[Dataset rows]
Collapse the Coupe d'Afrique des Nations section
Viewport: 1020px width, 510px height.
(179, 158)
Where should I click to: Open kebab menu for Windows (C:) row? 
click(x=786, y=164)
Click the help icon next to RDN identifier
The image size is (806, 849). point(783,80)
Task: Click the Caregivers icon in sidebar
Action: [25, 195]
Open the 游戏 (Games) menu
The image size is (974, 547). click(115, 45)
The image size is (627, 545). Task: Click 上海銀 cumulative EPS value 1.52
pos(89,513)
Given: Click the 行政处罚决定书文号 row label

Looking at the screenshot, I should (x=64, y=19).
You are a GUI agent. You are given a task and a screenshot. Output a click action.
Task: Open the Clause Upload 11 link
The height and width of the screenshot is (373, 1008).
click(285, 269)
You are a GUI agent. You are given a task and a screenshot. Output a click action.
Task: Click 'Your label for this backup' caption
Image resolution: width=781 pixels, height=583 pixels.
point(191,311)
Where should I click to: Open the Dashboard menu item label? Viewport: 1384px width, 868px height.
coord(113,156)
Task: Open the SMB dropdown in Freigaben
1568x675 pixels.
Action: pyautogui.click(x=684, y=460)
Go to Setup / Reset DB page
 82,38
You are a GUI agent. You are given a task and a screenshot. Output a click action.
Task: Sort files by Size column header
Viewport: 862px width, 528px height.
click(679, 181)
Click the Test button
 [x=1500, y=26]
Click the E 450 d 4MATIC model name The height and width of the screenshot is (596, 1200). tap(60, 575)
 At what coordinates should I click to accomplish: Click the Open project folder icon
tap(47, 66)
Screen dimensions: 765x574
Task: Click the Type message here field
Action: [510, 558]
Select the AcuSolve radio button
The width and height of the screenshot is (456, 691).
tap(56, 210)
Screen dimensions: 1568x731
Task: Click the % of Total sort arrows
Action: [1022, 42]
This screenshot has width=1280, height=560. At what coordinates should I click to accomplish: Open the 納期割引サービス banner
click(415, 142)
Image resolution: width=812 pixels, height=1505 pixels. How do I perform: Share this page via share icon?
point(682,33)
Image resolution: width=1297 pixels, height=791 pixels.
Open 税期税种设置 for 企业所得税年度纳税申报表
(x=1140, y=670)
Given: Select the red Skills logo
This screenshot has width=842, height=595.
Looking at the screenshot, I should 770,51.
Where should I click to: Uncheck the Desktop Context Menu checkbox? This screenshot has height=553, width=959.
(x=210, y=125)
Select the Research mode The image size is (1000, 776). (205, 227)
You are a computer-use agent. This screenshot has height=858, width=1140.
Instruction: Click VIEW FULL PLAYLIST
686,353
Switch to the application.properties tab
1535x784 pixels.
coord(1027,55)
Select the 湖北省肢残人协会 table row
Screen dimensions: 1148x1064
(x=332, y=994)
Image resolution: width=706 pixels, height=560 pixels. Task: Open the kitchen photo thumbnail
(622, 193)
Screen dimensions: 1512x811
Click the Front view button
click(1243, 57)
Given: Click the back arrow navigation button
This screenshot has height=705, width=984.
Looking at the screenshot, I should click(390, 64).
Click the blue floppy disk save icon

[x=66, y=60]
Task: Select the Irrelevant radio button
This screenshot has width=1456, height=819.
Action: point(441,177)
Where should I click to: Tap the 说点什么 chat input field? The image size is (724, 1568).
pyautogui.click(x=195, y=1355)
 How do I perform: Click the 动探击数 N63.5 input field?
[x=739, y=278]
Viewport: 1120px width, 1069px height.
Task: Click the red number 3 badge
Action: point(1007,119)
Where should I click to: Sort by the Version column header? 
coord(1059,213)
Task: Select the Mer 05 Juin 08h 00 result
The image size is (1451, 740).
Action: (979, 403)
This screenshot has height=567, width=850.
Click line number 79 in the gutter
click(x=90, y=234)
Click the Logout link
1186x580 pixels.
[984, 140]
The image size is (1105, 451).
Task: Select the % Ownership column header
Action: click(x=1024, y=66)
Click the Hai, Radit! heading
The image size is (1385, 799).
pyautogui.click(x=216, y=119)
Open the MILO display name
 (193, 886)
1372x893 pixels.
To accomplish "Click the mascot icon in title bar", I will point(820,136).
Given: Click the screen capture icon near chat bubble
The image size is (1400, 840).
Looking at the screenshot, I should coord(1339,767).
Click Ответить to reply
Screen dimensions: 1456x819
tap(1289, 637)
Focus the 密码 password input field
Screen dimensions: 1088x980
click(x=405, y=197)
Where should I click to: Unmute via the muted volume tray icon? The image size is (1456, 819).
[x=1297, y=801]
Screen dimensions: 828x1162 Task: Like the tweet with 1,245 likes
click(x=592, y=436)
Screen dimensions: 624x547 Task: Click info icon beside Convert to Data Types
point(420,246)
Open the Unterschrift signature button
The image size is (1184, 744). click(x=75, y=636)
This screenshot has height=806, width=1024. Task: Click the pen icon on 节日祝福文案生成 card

Instructions to follow. Reproduce the records without changes, from the line containing "This screenshot has width=1280, height=560." through the line containing "Select the Research", both lines included.

Task response.
This screenshot has width=1280, height=560. At what coordinates should I click to accomplish: Open the 納期割引サービス banner
click(415, 142)
Image resolution: width=812 pixels, height=1505 pixels. How do I perform: Share this page via share icon?
point(682,33)
Image resolution: width=1297 pixels, height=791 pixels.
Open 税期税种设置 for 企业所得税年度纳税申报表
(x=1140, y=670)
Given: Select the red Skills logo
This screenshot has width=842, height=595.
Looking at the screenshot, I should 770,51.
Where should I click to: Uncheck the Desktop Context Menu checkbox? This screenshot has height=553, width=959.
(x=210, y=125)
Select the Research mode The image size is (1000, 776). (205, 227)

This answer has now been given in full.